Algunos invitados gozan del espectáculo, sin intervenir directamente, cuando se trata de ceremonias demostrativas, por lo cual cobran hasta 100 dólares. Durante las ceremonias reales se ofrecen espacios para la purificación, para el bautismo de los hijos y para la iniciación de la condición de personas “posesas” que ordinariamente presentan peticiones especiales porque de conformidad con la creencia, los espíritus tienen la facultad de hacer curaciones de todo tipo de enfermedades.

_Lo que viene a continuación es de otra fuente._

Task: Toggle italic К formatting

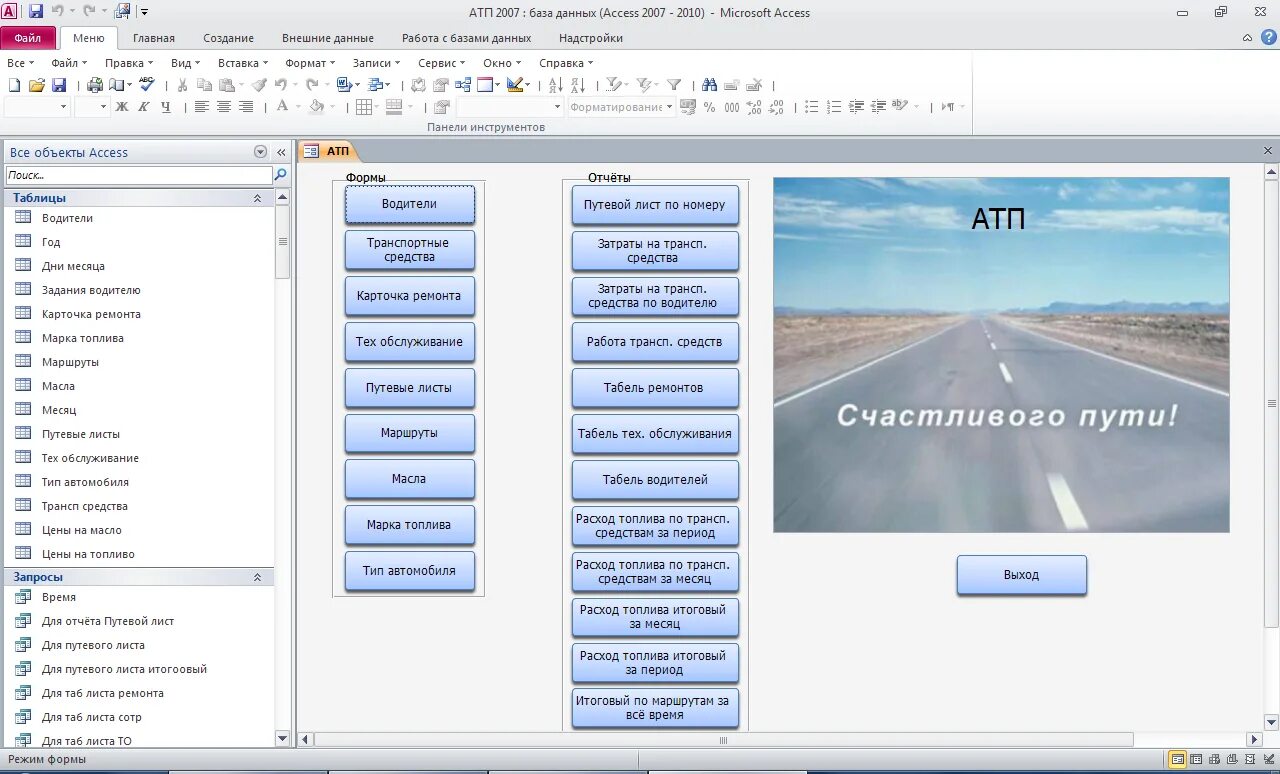Action: (x=144, y=107)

Las muñecas con alfileres y los rituales con velas de cera negra, acentúan la magia, son un componente sexual que se multiplica progresivamente hasta alcanzar niveles orgiásticos entre los participantes. Aquellos que pierden el sentido, los realmente posesos, son conducidos a los antros dispuestos previamente, en donde se vive una clara prostitución, una orgía entre sacerdotes, sacerdotisas, posesos, auxiliares y “dioses” aparecidos tras la invocación.
La música, la danza y el alcohol son simplemente elementos accesorios superpuestos para esconder los intereses sexuales, mientras que el baile, los símbolos sexuales visibles y el alcohol son factores desencadenantes de la posesión.
Con todo, el Vudú fue la mecha detonadora de la gran emancipación esclavista de Haití, indican algunos ensayos sobre el tema. Del mismo modo, los misioneros gringos que llegaron durante la ocupación americana de 1915-34, persiguieron violentamente las prácticas del Vudú porque “se trataba de una idolatría salvaje”. Con ese argumento divino, expulsaron a los propietarios históricos, les derribaron sus casas y templos e incendiaron pueblos enteros.
Desde entonces, la muerte, el terror, la miseria, la exclusión cayeron sobre este pueblo que definitivamente maduró para el dolor y estrangularon sus palabras para la protesta.
Hoy, USA mira con desprecio a ese pueblo y refuerza constantemente sus mitos y creencias fantasmagóricas para asegurar la vigencia de la nueva esclavitud con la siembra del conformismo, del miedo y de la resignación, aplastado como una cucaracha y anestesiado.
Para aplazar indefinidamente el surgimiento del poder de la lucha.